Bill to revamp Energy Department loan program could penalize employees.
The Republican-controlled House passed a bill to tighten oversight of a major Energy Department loan guarantee program in the wake of the politically controversial 2011 bankruptcy of the California-based solar energy panel maker Solyndra that cost taxpayers more than $500 million.
The bill introduced by Energy and Commerce Committee Chairman Fred Upton, R-Mich., would reorganize the program to restrict eligibility for future guarantees to projects that submitted applications before Dec. 31, 2011. It would require the Treasury secretary to review those guarantees and oblige Energy to consult with the Treasury Department on any changes in the terms and conditions of a loan guarantee. The bill also would impose administrative sanctions and civil penalties of $10,000 to $50,000 on federal officials who violate the requirements of the program.

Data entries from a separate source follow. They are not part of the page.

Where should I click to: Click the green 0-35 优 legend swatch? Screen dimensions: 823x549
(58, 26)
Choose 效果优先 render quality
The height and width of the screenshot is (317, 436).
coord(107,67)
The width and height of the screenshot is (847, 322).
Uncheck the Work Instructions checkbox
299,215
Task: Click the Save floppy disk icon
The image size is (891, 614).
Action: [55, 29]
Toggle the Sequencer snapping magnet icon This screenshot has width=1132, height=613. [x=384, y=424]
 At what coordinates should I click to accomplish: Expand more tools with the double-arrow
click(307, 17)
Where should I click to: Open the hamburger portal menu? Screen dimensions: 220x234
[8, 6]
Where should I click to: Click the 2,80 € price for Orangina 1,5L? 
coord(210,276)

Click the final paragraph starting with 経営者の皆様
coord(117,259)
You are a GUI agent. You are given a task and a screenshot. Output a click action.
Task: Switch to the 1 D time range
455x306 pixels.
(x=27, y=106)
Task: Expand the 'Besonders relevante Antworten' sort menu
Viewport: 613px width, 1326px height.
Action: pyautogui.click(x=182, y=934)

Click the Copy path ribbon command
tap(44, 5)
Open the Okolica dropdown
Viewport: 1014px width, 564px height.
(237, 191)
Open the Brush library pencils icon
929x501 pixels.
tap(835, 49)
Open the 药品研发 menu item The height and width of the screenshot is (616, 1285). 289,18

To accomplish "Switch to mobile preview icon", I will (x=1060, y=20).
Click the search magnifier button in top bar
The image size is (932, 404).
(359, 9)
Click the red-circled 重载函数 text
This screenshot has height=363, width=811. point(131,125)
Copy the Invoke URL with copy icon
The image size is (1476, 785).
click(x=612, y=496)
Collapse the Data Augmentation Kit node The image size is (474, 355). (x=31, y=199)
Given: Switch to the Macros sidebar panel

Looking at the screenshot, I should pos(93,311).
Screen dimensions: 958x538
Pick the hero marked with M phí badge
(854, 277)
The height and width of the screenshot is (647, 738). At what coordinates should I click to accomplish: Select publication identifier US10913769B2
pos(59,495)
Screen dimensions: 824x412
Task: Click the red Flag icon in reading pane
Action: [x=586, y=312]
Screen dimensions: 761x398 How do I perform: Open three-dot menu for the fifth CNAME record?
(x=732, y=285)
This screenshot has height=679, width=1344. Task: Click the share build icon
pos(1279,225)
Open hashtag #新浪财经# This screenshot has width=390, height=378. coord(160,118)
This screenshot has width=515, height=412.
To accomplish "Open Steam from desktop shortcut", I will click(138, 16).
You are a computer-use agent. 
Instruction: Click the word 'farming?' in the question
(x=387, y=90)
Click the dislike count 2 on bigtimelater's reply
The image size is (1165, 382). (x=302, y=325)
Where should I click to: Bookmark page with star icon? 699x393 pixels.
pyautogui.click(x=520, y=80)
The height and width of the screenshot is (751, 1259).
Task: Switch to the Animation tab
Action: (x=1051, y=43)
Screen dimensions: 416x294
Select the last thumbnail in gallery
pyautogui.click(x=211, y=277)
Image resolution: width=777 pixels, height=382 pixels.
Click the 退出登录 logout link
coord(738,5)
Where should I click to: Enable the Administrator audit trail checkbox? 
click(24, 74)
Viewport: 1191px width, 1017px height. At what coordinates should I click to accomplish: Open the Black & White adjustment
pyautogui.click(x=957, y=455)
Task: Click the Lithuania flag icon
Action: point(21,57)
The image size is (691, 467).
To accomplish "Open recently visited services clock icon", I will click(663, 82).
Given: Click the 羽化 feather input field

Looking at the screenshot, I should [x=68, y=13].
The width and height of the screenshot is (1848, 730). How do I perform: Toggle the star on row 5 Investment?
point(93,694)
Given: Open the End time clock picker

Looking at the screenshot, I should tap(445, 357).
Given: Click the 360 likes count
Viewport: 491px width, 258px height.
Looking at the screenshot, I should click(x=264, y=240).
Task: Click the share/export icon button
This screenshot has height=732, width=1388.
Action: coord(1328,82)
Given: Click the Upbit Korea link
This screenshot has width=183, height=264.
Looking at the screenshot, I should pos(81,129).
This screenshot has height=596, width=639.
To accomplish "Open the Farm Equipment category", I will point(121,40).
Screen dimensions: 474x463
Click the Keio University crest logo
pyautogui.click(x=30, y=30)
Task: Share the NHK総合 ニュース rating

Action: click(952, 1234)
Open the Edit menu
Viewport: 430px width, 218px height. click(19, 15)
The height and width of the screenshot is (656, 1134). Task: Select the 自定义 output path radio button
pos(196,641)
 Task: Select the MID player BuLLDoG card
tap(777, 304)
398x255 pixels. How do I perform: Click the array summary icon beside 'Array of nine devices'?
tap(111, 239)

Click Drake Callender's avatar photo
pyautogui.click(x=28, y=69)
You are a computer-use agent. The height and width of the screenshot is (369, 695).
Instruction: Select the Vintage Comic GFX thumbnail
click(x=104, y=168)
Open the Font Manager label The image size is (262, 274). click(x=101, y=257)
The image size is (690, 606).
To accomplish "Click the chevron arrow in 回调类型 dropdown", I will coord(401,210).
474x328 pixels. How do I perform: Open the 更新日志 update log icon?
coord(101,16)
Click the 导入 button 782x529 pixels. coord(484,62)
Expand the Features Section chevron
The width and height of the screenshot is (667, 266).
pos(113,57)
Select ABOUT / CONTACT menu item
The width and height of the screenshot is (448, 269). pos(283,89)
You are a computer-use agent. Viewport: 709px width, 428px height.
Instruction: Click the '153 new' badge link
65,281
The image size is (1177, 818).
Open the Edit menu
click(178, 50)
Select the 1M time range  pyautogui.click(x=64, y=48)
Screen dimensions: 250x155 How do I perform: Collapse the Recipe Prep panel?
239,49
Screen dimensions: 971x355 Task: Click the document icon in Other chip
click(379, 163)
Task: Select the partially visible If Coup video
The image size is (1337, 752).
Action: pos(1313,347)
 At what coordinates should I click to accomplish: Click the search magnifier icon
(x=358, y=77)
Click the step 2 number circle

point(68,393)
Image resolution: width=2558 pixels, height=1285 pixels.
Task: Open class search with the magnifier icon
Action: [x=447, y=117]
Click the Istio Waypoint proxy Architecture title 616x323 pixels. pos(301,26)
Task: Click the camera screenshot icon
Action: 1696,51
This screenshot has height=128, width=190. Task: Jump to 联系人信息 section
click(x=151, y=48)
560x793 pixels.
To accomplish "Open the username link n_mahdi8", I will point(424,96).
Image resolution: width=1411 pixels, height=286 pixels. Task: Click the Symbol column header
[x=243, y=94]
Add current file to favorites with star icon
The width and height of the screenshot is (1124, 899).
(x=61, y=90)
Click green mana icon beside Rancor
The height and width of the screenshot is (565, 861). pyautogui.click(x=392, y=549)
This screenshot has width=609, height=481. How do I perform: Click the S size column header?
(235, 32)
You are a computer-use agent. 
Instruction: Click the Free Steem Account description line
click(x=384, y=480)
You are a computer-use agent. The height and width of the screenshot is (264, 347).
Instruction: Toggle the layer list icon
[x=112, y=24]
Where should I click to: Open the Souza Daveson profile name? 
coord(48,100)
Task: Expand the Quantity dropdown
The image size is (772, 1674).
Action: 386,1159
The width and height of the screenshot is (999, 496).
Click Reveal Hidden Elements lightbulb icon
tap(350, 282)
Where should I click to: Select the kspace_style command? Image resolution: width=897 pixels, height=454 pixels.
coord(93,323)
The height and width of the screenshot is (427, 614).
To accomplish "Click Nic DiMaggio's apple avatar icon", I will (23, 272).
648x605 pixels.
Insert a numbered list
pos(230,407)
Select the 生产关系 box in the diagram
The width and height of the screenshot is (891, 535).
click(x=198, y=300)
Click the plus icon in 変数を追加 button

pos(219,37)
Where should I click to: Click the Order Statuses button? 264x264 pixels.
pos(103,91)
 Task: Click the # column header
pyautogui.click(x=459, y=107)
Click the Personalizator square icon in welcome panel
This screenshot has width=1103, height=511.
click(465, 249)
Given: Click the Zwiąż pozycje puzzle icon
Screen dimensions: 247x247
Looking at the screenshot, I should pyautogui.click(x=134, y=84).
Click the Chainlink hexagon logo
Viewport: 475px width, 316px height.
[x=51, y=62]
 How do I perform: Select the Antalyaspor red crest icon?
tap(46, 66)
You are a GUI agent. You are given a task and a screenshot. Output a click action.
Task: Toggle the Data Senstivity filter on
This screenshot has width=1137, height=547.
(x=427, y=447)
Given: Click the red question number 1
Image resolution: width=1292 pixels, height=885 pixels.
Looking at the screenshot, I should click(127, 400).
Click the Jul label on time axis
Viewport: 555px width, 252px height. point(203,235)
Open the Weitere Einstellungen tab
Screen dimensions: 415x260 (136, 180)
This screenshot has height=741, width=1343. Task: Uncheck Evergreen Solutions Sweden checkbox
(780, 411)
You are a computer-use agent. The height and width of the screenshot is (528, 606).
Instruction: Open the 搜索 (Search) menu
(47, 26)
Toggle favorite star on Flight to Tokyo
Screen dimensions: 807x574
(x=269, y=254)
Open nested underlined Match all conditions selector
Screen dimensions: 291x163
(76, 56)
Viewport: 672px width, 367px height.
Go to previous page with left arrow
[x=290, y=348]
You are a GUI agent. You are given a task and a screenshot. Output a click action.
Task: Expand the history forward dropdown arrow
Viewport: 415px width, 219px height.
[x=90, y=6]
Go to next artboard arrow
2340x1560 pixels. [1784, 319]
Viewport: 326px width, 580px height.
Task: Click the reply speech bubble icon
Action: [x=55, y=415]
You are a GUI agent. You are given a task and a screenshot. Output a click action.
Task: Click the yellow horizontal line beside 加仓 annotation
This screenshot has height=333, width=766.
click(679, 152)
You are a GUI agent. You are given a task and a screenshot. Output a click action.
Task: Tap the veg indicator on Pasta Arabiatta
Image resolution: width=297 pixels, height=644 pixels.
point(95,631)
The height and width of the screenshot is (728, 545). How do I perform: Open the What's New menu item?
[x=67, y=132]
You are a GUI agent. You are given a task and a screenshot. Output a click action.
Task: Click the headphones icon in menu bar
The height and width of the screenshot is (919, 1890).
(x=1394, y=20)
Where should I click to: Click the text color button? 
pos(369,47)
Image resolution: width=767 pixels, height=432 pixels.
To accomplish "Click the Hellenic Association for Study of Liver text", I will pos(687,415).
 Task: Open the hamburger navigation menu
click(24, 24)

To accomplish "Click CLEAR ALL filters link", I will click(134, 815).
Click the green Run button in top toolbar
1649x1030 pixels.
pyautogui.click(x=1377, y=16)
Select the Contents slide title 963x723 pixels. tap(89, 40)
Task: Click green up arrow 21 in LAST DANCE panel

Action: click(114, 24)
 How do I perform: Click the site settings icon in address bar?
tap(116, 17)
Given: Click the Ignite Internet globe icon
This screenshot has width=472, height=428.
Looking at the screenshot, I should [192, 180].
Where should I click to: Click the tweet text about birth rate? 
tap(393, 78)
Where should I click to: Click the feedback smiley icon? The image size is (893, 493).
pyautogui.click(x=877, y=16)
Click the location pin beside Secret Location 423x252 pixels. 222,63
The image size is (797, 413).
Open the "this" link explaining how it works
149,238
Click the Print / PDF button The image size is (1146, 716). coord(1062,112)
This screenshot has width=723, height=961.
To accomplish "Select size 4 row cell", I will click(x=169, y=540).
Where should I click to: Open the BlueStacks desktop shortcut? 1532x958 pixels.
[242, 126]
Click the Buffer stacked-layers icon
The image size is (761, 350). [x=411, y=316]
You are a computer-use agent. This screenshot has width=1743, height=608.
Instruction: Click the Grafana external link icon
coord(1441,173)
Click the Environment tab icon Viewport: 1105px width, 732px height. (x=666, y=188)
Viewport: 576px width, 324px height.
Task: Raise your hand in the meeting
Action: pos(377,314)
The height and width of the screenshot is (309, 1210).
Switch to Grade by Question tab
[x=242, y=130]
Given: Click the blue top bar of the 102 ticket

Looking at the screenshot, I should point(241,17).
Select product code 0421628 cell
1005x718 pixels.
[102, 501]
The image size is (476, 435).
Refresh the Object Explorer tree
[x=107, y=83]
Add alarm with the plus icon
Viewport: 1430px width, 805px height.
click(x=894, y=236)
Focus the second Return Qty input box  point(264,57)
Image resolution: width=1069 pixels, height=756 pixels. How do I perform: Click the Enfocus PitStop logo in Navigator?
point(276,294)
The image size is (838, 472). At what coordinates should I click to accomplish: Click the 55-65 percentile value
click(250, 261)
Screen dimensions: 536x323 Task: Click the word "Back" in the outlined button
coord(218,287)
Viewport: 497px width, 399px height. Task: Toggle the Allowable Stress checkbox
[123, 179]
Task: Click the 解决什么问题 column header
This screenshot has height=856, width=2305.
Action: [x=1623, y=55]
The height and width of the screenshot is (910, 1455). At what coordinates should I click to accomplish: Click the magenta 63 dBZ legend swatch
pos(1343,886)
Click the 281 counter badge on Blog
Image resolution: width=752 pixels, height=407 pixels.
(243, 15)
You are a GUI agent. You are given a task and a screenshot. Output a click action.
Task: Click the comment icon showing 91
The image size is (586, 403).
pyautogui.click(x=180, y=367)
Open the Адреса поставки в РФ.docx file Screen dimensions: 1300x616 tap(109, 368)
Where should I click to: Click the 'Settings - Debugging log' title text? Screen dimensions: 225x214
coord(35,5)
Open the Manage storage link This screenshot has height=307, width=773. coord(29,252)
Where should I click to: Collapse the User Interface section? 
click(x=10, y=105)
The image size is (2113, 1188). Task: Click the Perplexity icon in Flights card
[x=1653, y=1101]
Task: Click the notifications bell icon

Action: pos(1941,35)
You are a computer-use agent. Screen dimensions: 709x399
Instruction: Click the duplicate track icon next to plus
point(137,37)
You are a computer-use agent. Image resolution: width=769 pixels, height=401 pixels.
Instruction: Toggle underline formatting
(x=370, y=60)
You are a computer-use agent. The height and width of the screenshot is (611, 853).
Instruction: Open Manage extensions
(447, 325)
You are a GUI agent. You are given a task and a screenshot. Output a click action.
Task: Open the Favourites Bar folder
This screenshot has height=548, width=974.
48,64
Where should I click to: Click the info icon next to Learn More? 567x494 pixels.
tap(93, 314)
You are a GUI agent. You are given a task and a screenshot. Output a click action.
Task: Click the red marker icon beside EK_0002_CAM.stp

On Friday, House Oversight and Government Reform Committee Chairman Darrell Issa, R-Calif., said the program was “rife with mismanagement” and that people involved violated law. “Department officials illegally altered the terms of Solyndra’s loan agreement to advantage individuals who were invested in the company and political supporters of the president,” he said. “Passing the No More Solyndras Act holds the administration and DOE officials accountable and provides greater transparency to prevent future failures like Solyndra.”
The House vote on Thursday was 245-161.